Pour rappel, cette procédure permet au titulaire du permis de construire d’être informé de la mesure qu’il est envisagé de prendre, ainsi que des motifs sur lesquels elle se fonde, et de bénéficier d’un délai suffisant pour présenter ses observations.
Dans ce délai suffisant, il appartient à l’autorité administrative de faire droit, en principe, aux demandes d’audition formées par les personnes intéressées en vue de présenter des observations orales et ce alors même qu’elles auraient déjà présenté des observations écrites. Ce n’est que dans le cas où une telle demande revêtirait un caractère abusif qu’elle peut être écartée.
Il est en outre indispensable de rappeler que cette procédure contradictoire préalable constitue une garantie au sens de la jurisprudence Danthony du Conseil d’Etat pour le titulaire du permis de construire que l’administration entend rapporter (cf CE, ass., 23 déc. 2011, n° 335033).
En l’espèce, la requérante soutenait devant les juges du fond que la procédure préalable était viciée dès lors qu’elle n’avait pas pu, en sus de ses observations écrites, être entendue par l’administration. Les juges du fond ont retenu que dès lors que la pétitionnaire avait pu présenter des observations écrites, la circonstance qu’elle n’ait pas pu présenter des observations orales n’était pas susceptible de vicier la procédure contradictoire préalable.
Le Conseil d’Etat tranche que les juges du fond ne pouvaient retenir un tel motif et censure leur raisonnement :
« (…) en se fondant, pour juger que la société requérante ne pouvait soutenir avoir été privée d’aucune garantie de ce chef et écarter par suite ce moyen, sur la circonstance que cette société avait en tout état de cause pu présenter des observations écrites, le tribunal administratif a commis une erreur de droit. »

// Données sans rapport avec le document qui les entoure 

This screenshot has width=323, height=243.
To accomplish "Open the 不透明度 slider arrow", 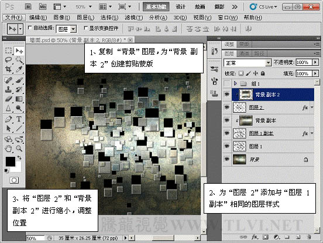I will [315, 62].
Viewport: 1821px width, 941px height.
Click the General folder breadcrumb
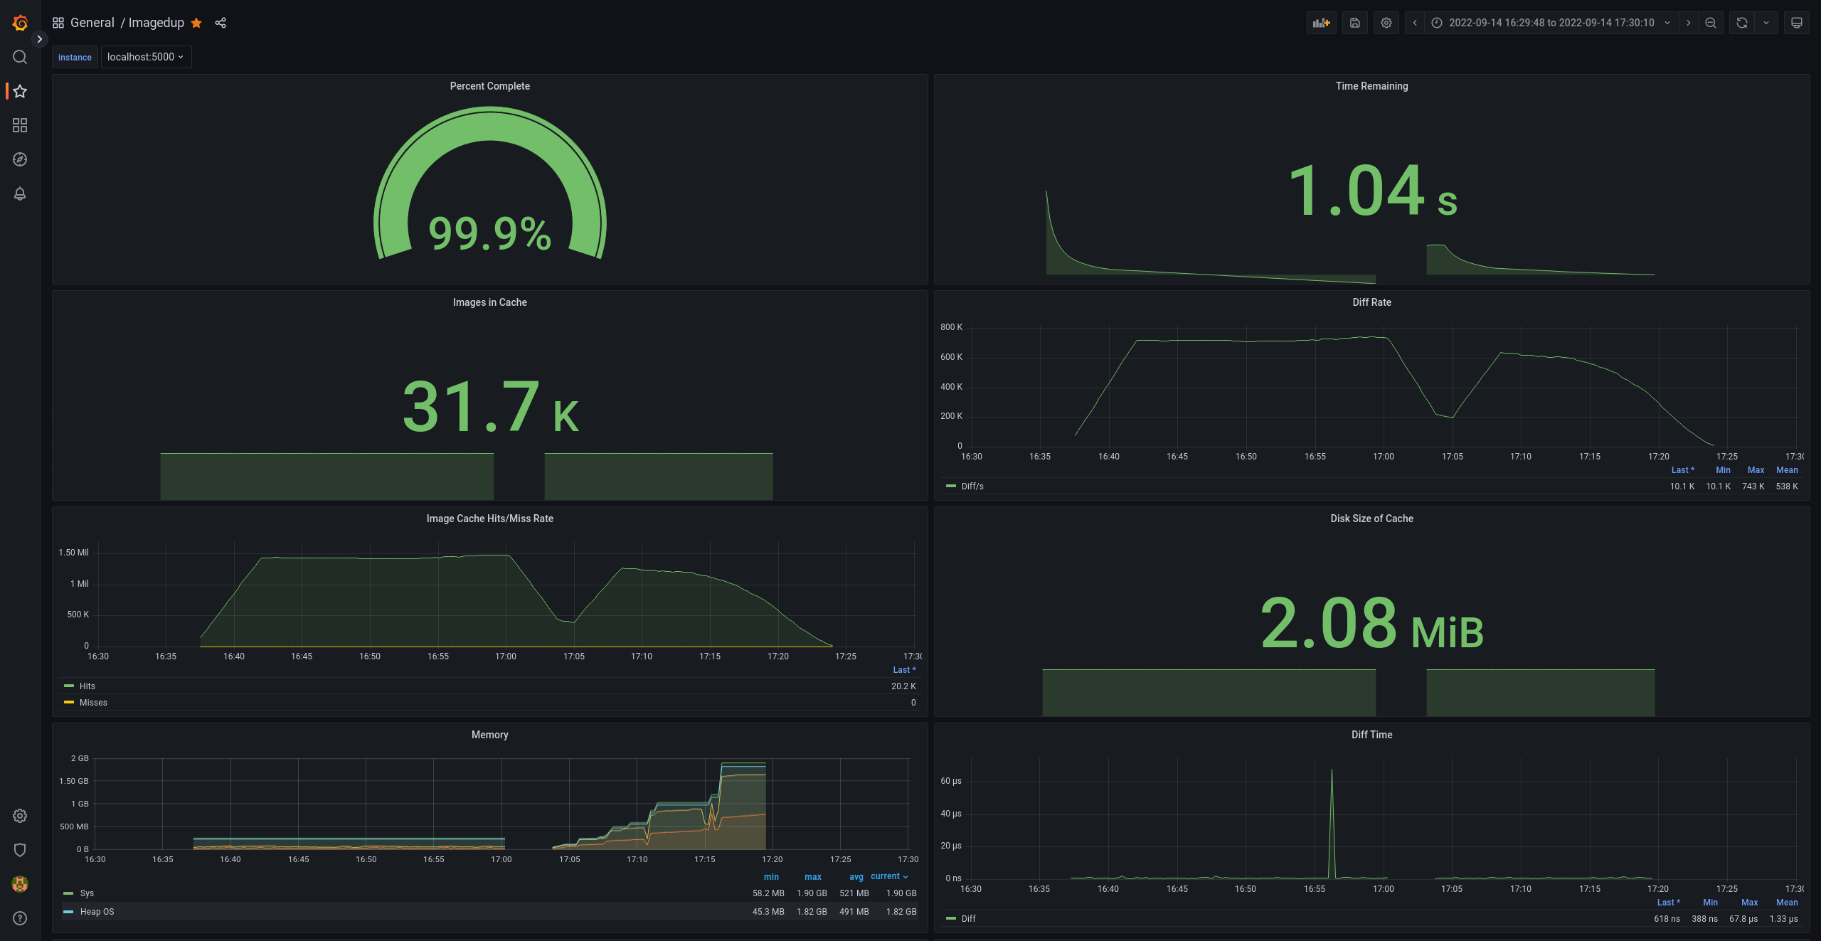pyautogui.click(x=92, y=23)
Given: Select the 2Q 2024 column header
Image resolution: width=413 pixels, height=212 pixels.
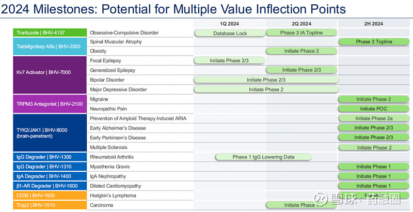Looking at the screenshot, I should [302, 24].
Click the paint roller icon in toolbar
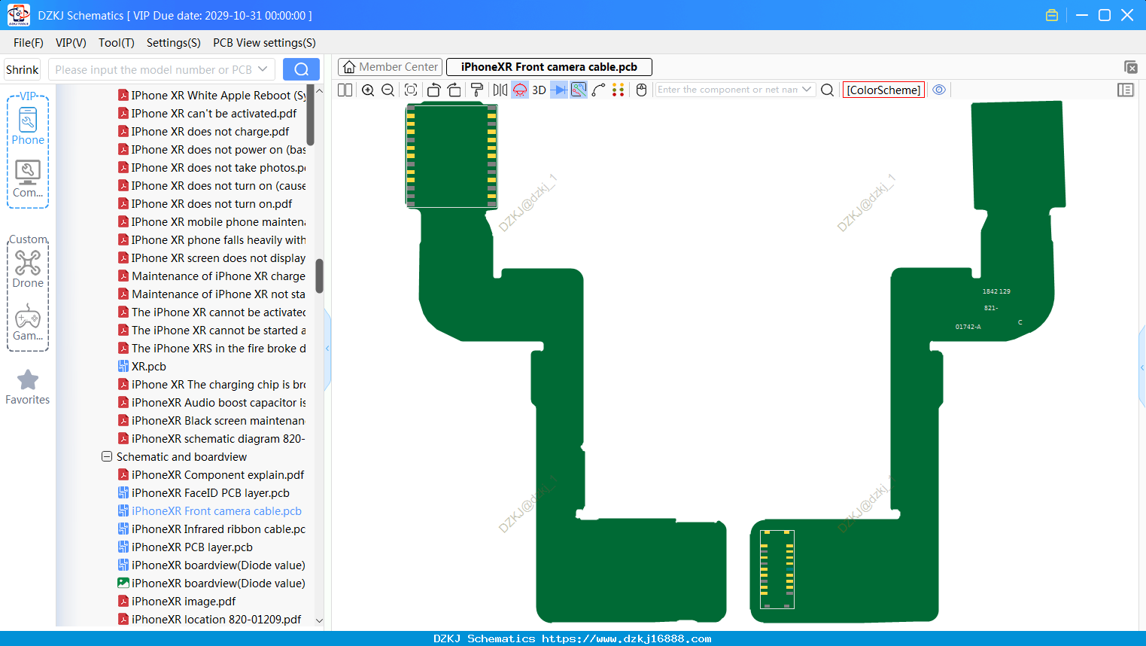The width and height of the screenshot is (1146, 646). [x=477, y=90]
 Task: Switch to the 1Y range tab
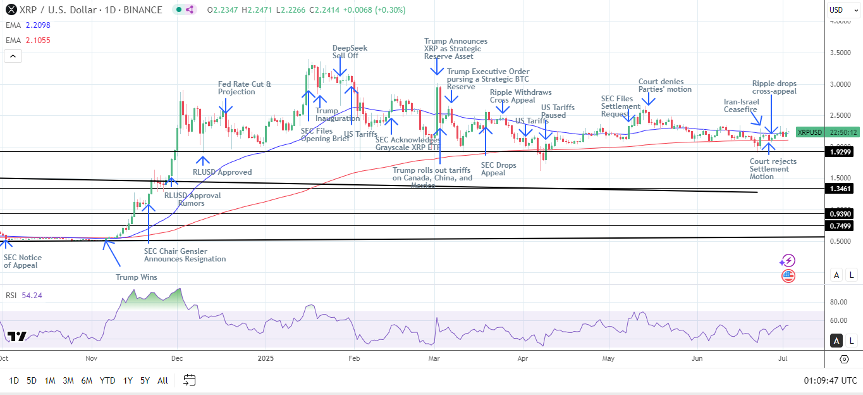pos(126,380)
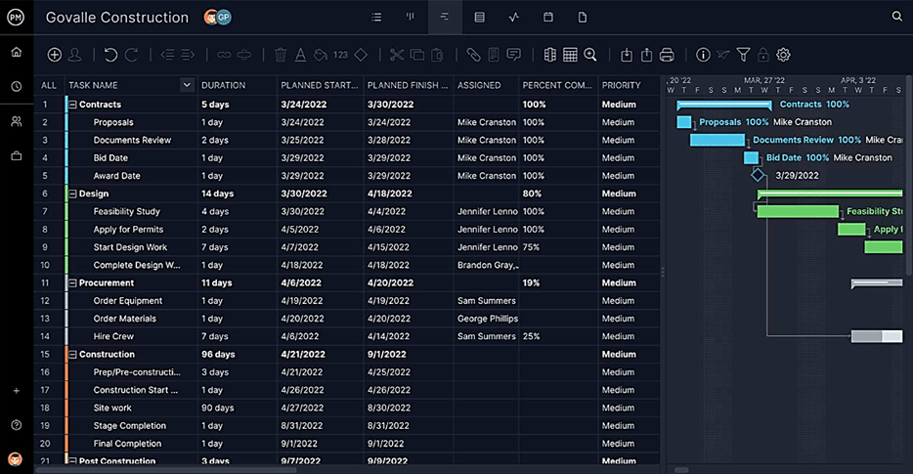Click the Percent Complete column header
913x474 pixels.
[x=557, y=85]
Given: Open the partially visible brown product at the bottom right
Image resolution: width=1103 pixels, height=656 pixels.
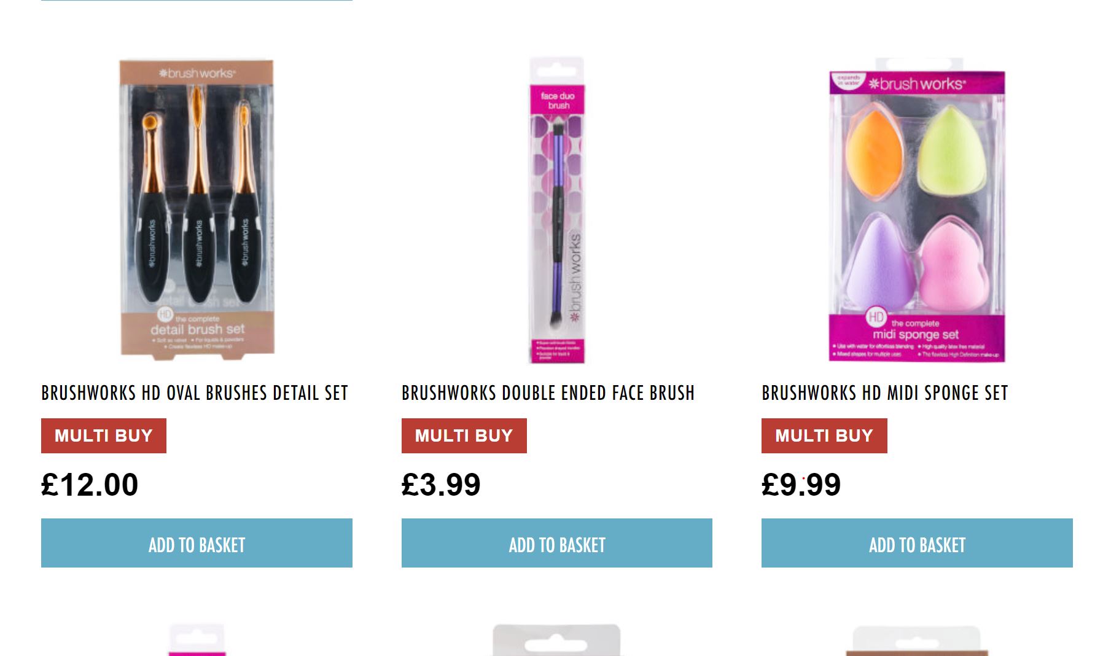Looking at the screenshot, I should (x=917, y=641).
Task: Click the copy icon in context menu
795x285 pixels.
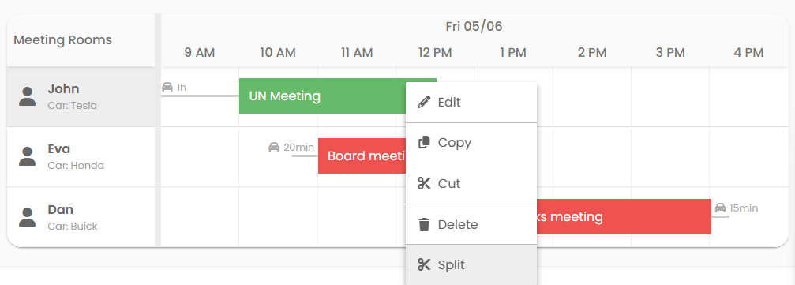Action: [x=424, y=142]
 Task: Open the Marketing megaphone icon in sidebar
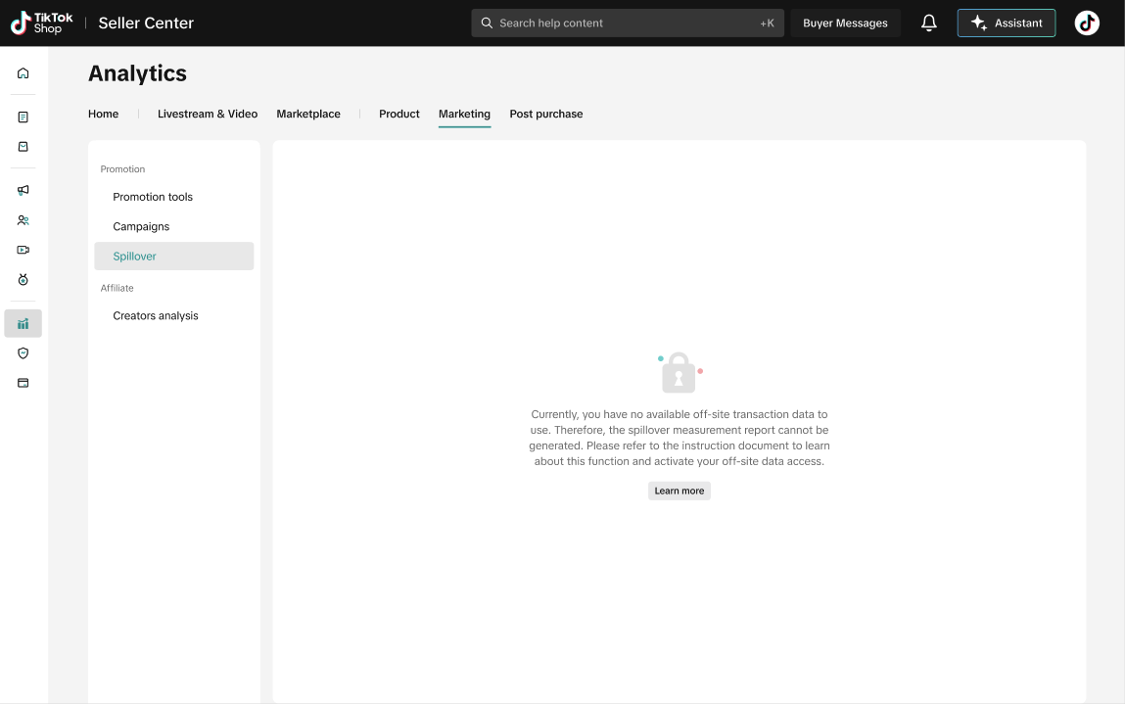point(23,190)
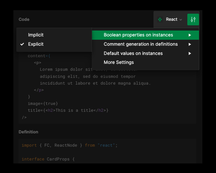Open the More Settings menu item

coord(119,62)
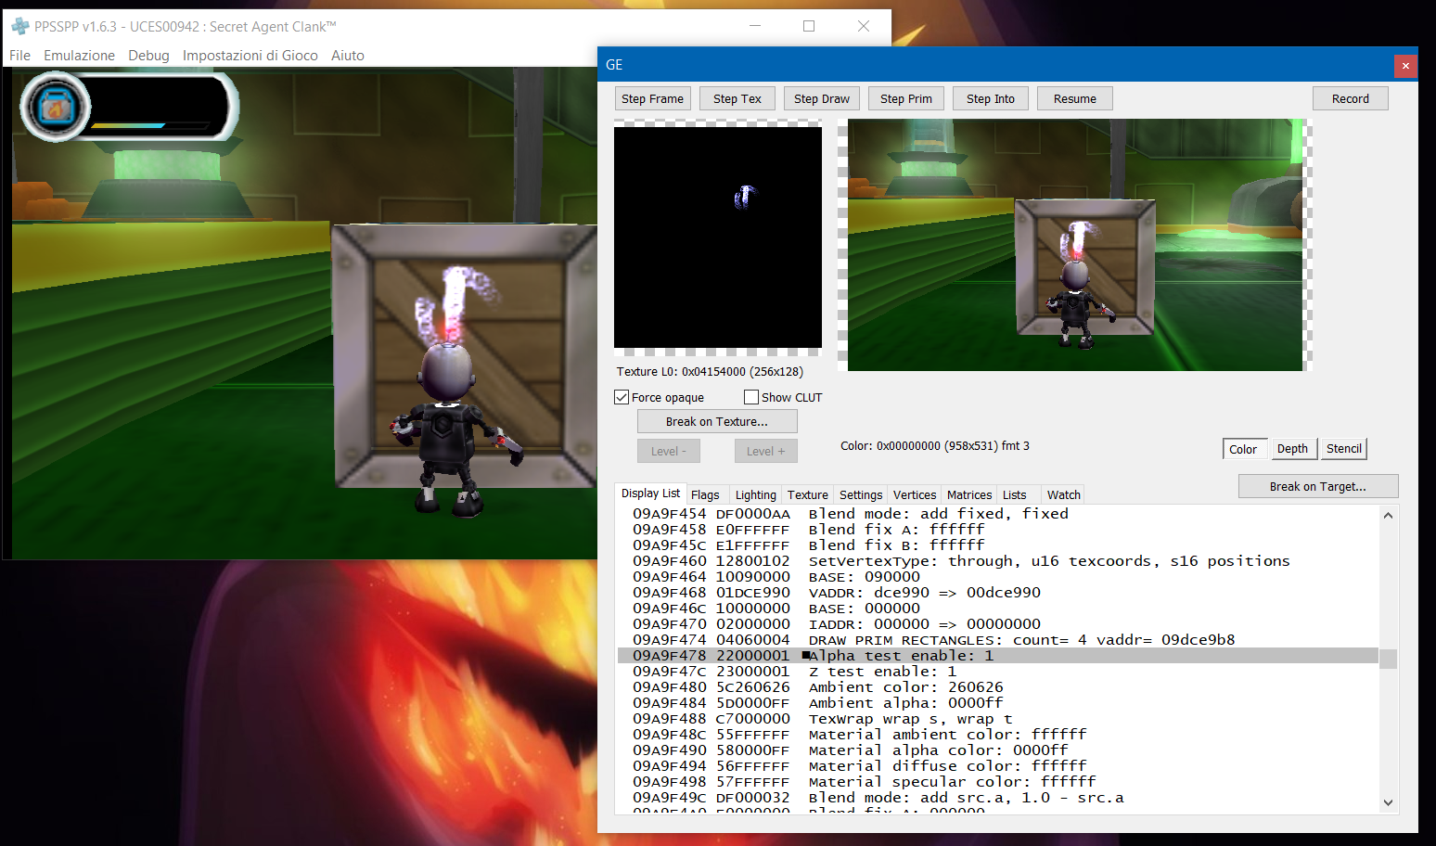Click the PPSSPP application icon in titlebar
This screenshot has height=846, width=1436.
[x=20, y=25]
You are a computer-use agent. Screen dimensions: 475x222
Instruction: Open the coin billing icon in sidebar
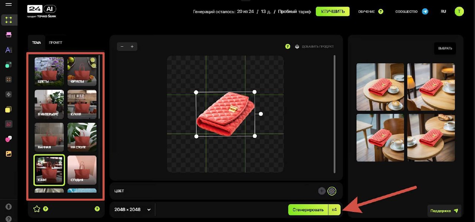tap(9, 207)
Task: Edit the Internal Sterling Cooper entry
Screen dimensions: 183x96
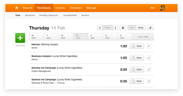Action: point(149,46)
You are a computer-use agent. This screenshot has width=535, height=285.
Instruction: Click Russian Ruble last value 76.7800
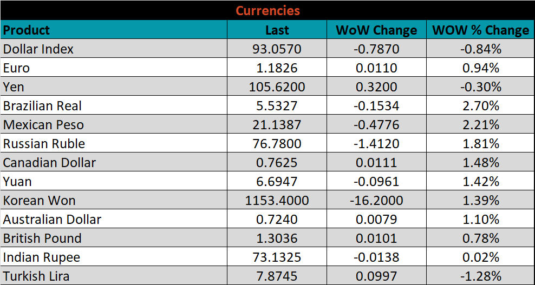(277, 144)
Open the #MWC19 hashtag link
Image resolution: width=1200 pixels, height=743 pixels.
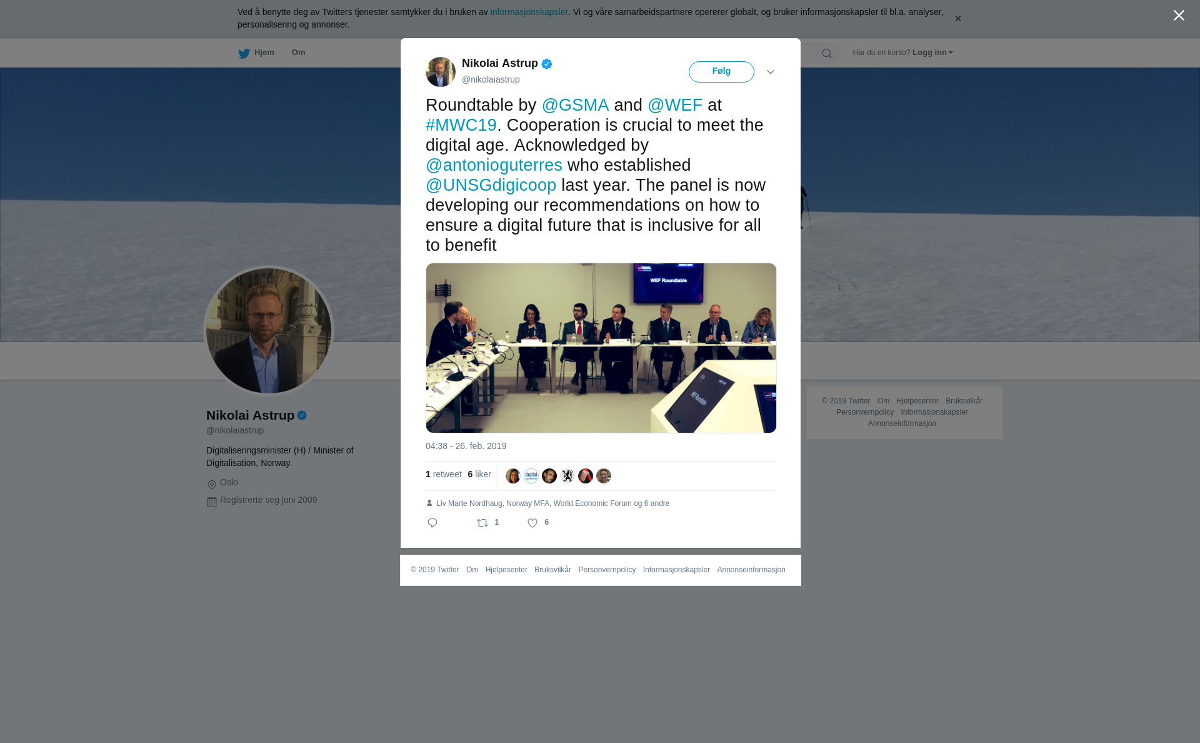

Cependant, le Conseil d’Etat vient également préciser que le moyen tiré de l’irrégularité de la procédure contradictoire ne peut être retenu que dès lors qu’il est démontré, effectivement, que le rendez-vous sollicité par la bénéficiaire avait pour objet de présenter des observations orales :
« En premier lieu, il ne ressort pas des pièces du dossier que le projet d’un rendez-vous entre la société Bobigny Indépendance et le maire de la commune, évoqué lors d’échanges avec les services en août 2020, aurait correspondu à une demande de la part de cette société de pouvoir présenter des observations orales sur le retrait envisagé de l’arrêté du 11 mars 2020 par lequel le maire de Bobigny avait accordé un permis de construire à cette société. Par suite, le moyen tiré de ce que la procédure contradictoire préalable au retrait de ce permis de construire aurait été irrégulière faute qu’il ait été satisfait par la commune à la demande d’audition de la société Bobigny Indépendance manque en fait. »
En définitif, la procédure contradictoire préalable au retrait d’un permis de construire doit être scrupuleusement encadrée par l’administration au risque que cette dernière soit viciée.